Research approach: (I like this!)
identify systems problems
derive general solutions
build practical systems/tools
e.g. GUI not-responding (as graph reachability problem)
       replay (as graph cut problem)
killing bugs: theorem proving (CompCert: formally verified C compiler CACM'09, seL4: formally verified OS kernel but that's just 8,700 LOC)
            identify subcompnones in Linux kernel to verify


Q&A:
Q:Is it because C language just makes some decisions? 
A: It is more like if you could design a standard which doesn't have this problem? C developers actually have incentives to make signed integers overflow undefined. If you want to define buffer overflow, then you have to instrument every memory write, then you need a GC, you just turned C into Java...
Q: Is missing code the only result undefined behavior results?Why do you choose to focus on code discarding?
A: An interesting direction to pursue...We focused on this because that's what got our attention. 

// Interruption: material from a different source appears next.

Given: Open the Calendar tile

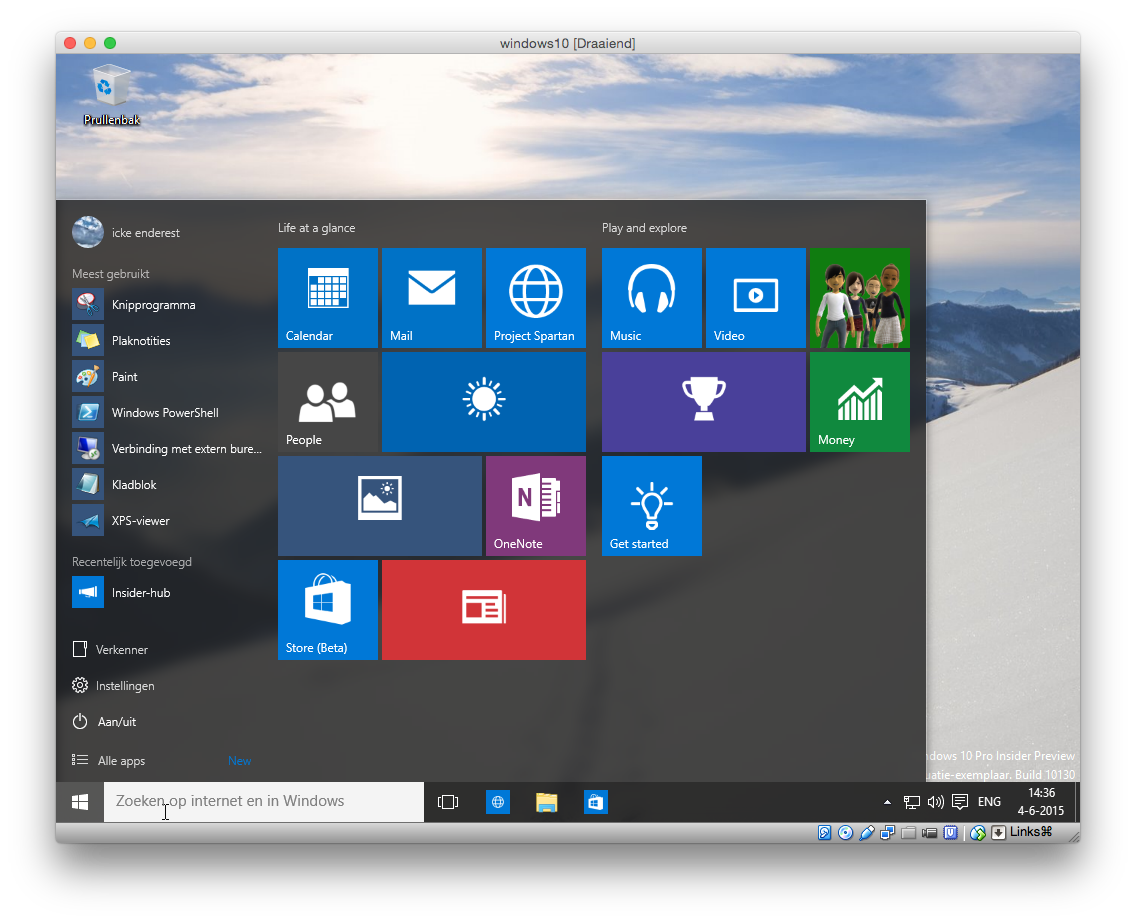Looking at the screenshot, I should pos(328,297).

Q: Does higher level language have fewer undefined behavior? Is it because of the nature of the language being high level, or is it because it's just newer thus better?
A: Yes. And unstable code is (kinda) OK in application level, not so in system level code. 
Q: Other undefined behavior like function argument evaluation order, sequence points?
A: I feel like it's less interesting because it can be solved by the frond-end of the compiler. Also, you could statically check that in your source code. There are also C-light without sequence point problems.